I love my Grandpa.
"I'm not doing so well," was how my Grandfather began our last
conversation. I like that he's now acknowledged that he may well be out
of time, therefore eschewing niceties like "hello". And in a stunning
surprise he also skipped right over our typically lengthy discussion of
rainfall, humidity and barometric pressure.
"You're old," I replied.
"Too old," he agreed. "I can't walk anymore."
"Are you drunk?"
"No, I don't drink," and here he chuckled a bit in acknowledgment of my desperate attempt at frivolity.
"I know you don't drink, I'm suggesting you should start. Can't hurt anything."
"Well, you're probably right."
"What you need is a mobility scooter, a bottle of vodka and a carton of
cigarettes. I bet you could drive around town and not get pulled over."
"I already have a hoveround scooter," and here, in his voice, just a little, was subtle pride.
"Great. So all you need is the vodka and cigarettes."
--abrupt change of subject--
"They told me I had Parkinsons. Now they tell me I don't.
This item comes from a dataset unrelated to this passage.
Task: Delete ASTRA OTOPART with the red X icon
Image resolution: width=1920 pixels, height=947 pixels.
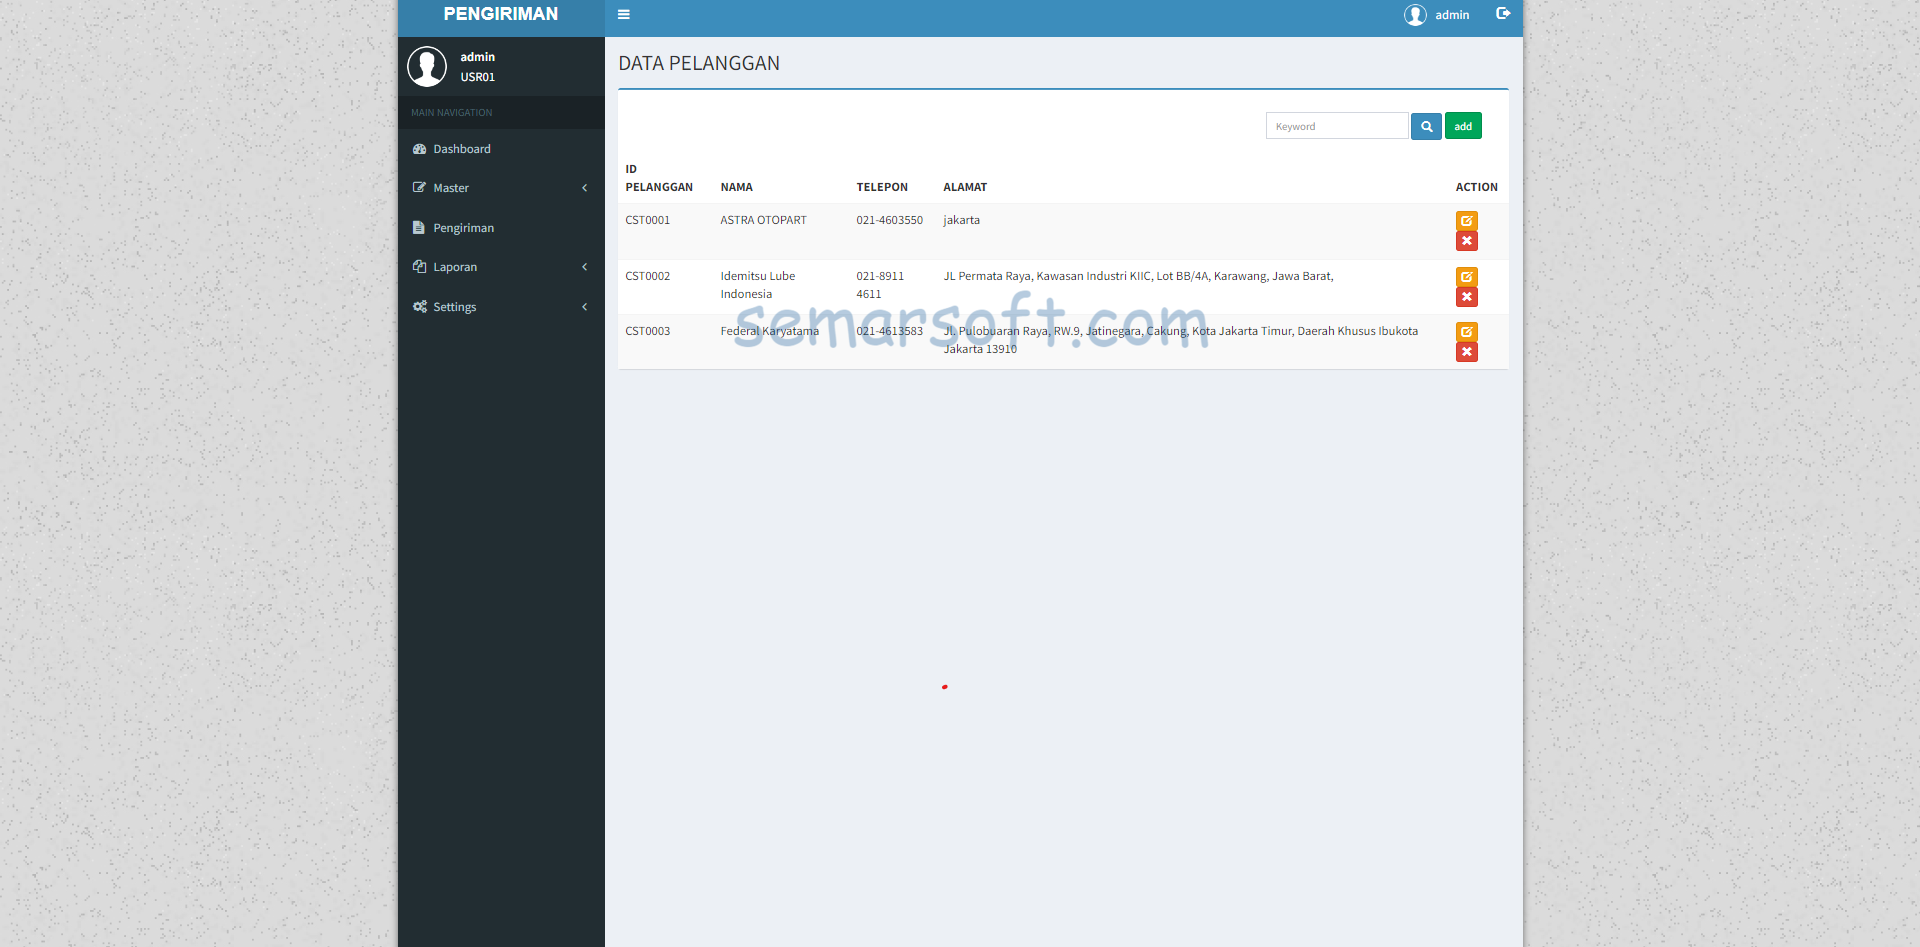Action: [x=1466, y=240]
I didn't much
believe them when they told me I had it so I wasn't very surprised when
they told me I didn't."
--abrupt change of subject--
"I don't much care for the neighbor's dog. He craps in my yard."
--abrupt change of subject--
"I don't like that Obama. He's a liar. And he's black. I don't trust those blacks. Except Tiger Woods. I'd vote for Tiger Woods. He's a good guy."
And then I hung up the phone and poured myself a big glass of potato juice. And pondered why 18 year olds can't drink, but they still let my 90 year old grandfather vote.